WJC-Präsident Ronald S. Lauder ließ verlauten: »Ich bin außer mir über Berichte, dass katarische Behörden den Verkauf gekochten koscheren Essens und das Zusammenkommen zum öffentlichen Gebet im Zusammenhang mit dem Aufenthalt bei der WM verboten haben. Damit wird für Zehntausende observante Juden, die in den kommenden Wochen in das Land reisen wollten, ein Besuch der WM unmöglich.« Die WM sollte als einigendes Ereignis für alle Sportfans fungieren, die aus Liebe zu ihrem Sport zusammenkommen – unabhängig von ihrer religiösen Ausrichtung.
Der WJC appelliert an die FIFA und die Regierung Katars, »die Möglichkeit für jüdische Fans, offen ihren Glauben zu praktizieren, sicherzustellen«.
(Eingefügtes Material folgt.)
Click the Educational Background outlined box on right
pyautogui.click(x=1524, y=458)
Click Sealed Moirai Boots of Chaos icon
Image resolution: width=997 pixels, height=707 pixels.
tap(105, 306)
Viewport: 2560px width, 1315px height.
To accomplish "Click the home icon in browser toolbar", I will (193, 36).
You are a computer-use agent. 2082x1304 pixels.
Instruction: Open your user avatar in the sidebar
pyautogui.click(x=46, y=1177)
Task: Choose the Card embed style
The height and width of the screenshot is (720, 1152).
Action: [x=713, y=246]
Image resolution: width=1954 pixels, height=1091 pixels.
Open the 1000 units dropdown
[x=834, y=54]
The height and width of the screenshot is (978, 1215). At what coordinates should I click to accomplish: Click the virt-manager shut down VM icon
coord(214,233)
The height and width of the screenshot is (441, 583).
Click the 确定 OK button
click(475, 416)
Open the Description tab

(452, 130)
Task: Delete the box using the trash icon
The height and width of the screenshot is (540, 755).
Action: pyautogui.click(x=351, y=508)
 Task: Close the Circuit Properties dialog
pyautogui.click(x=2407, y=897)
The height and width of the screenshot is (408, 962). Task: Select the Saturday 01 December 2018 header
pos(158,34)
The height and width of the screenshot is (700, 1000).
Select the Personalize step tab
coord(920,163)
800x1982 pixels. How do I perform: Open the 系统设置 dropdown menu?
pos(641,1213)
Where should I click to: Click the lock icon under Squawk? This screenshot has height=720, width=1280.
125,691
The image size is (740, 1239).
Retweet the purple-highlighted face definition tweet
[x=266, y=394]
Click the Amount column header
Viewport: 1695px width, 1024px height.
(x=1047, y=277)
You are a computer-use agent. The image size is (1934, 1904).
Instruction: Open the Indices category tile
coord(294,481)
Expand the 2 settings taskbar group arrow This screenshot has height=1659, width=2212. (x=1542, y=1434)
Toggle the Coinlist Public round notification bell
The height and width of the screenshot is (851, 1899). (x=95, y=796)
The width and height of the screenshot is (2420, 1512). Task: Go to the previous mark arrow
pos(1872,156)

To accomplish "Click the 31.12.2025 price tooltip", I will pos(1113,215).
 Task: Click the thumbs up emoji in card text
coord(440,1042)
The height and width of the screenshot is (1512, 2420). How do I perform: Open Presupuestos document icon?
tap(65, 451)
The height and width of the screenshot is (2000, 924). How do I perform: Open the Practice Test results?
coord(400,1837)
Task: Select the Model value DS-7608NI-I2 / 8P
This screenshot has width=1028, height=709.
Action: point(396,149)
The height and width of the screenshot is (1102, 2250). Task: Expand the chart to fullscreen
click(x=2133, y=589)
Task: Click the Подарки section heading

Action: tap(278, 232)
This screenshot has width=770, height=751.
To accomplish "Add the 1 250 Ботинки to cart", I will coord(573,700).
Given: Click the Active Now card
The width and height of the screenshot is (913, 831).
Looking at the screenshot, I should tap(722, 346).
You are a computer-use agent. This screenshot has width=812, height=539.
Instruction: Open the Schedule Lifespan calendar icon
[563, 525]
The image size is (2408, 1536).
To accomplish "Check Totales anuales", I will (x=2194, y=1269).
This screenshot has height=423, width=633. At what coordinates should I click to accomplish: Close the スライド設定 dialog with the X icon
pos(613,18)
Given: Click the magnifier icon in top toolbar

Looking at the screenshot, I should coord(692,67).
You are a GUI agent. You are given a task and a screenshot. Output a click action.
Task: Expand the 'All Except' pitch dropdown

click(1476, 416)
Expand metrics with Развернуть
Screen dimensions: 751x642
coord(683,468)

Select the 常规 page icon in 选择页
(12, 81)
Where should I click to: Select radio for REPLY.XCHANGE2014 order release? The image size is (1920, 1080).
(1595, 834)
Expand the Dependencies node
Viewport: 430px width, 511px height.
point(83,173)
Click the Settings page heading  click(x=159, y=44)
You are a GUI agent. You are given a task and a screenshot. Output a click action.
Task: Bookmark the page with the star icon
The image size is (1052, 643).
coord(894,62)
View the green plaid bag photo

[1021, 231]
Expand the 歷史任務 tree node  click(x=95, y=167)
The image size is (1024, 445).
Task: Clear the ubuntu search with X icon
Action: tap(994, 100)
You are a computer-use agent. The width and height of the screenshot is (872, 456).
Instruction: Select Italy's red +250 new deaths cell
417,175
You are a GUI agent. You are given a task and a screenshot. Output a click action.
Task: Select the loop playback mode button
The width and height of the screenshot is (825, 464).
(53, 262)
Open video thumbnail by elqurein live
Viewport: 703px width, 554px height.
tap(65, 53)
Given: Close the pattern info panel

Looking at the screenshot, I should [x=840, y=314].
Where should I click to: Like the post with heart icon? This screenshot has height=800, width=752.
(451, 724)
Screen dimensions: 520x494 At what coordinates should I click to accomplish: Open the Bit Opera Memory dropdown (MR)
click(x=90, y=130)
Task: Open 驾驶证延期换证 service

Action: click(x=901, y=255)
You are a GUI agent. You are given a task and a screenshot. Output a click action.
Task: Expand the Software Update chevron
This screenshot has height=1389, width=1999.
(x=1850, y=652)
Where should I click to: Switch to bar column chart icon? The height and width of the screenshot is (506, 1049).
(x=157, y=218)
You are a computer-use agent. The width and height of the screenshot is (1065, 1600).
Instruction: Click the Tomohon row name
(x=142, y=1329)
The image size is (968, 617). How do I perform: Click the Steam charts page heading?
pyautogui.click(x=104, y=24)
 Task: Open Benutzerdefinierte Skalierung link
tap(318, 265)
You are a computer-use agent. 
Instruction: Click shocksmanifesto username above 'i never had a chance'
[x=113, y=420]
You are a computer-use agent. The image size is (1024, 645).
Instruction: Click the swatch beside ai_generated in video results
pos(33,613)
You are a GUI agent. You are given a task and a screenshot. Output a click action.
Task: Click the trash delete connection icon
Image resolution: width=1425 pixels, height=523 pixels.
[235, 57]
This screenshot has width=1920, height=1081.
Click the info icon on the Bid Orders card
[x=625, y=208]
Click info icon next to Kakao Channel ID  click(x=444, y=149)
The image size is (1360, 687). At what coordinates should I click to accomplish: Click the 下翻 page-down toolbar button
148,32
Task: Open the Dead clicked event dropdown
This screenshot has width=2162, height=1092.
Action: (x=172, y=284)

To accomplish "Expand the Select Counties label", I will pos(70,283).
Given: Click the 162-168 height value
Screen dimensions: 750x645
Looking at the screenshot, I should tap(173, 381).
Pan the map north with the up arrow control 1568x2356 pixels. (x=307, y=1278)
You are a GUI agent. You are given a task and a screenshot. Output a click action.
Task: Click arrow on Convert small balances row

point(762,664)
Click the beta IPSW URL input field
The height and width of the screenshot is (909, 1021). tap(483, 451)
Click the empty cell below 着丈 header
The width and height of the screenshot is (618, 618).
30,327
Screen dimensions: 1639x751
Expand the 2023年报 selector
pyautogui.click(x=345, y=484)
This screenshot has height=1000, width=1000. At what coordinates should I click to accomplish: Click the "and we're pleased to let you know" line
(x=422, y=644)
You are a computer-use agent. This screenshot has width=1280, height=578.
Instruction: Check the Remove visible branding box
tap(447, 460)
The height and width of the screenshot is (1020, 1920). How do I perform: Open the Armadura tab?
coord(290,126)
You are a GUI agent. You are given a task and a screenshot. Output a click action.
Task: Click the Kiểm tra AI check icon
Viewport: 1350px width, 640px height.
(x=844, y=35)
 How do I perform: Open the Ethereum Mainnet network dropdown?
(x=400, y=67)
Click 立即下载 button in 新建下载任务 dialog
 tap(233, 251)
BAGELS Derweil, so verlautete aus Katar von Rabbi Schneiers türkischem Kollegen Eliyahu Citrik, dessen Vater Mendy Vorsitzender der Alliance of Rabbis in Islamic States ist, dass es in Katar koschere Bagels mit Hummus, Gemüse und Räucherlachs sowie Challa zum Schabbat geben werde – immerhin.
Dass das Ganze wie eine Posse klingt eingedenk der bisher gänzlichen Abwesenheit jüdischen Lebens in Katar und der israelfeindlichen Haltung des diktatorisch regierten Kleinstaats am Persischen Golf, trifft es nur halb. Denn gerade den israelischen Sportfans wäre eigentlich ein festerer moralischer Kompass zuzutrauen gewesen.
Und der Gedanke, dass es sich bei den 15.000 Israelis mehrheitlich um observante Juden handle, denen in Katar eine religiöse Grundversorgung gewährleistet werden müsse, klingt bei allem Respekt eher nach Eigenwerbung des umtriebigen Rabbi Schneier, der damit für seine Foundation for Ethnic Understanding trommelt.
»One LOVE«-BINDE Es wird also voraussichtlich nichts mit der heimischen Küche zur WM in Katar. In einem Staat, der keinerlei jüdische Traditionen kennt – und streng darauf bedacht ist, keine »schädlichen« westlichen Einflüsse ins Land zu lassen, ist das auch kein Wunder. Und die Debatte um die »One Love«-Binde europäischer Spitzenteams, die als Solidaritätssymbol für die LGBTQ-Gemeinschaft verstanden und deshalb auch gleich von FIFA und Katar abgelehnt wurde, zeigt deutlich, wes Geistes Kind der Emir und seine Leute sind.
Der Blick zurück auf vergangene Weltmeisterschaften lässt die Debatte um die koschere Grundversorgung am Golf noch absurder erscheinen. Beim besten Willen enthält die Erinnerung an das Sommermärchen 2006 keine Challot auf der Fanmeile oder Lox-Bagels am Stadion. Und jenseits dessen kann man den israelischen und jüdischen WM-Pilgern nur zurufen: Passt auf euch auf und kehrt gesund wieder zurück!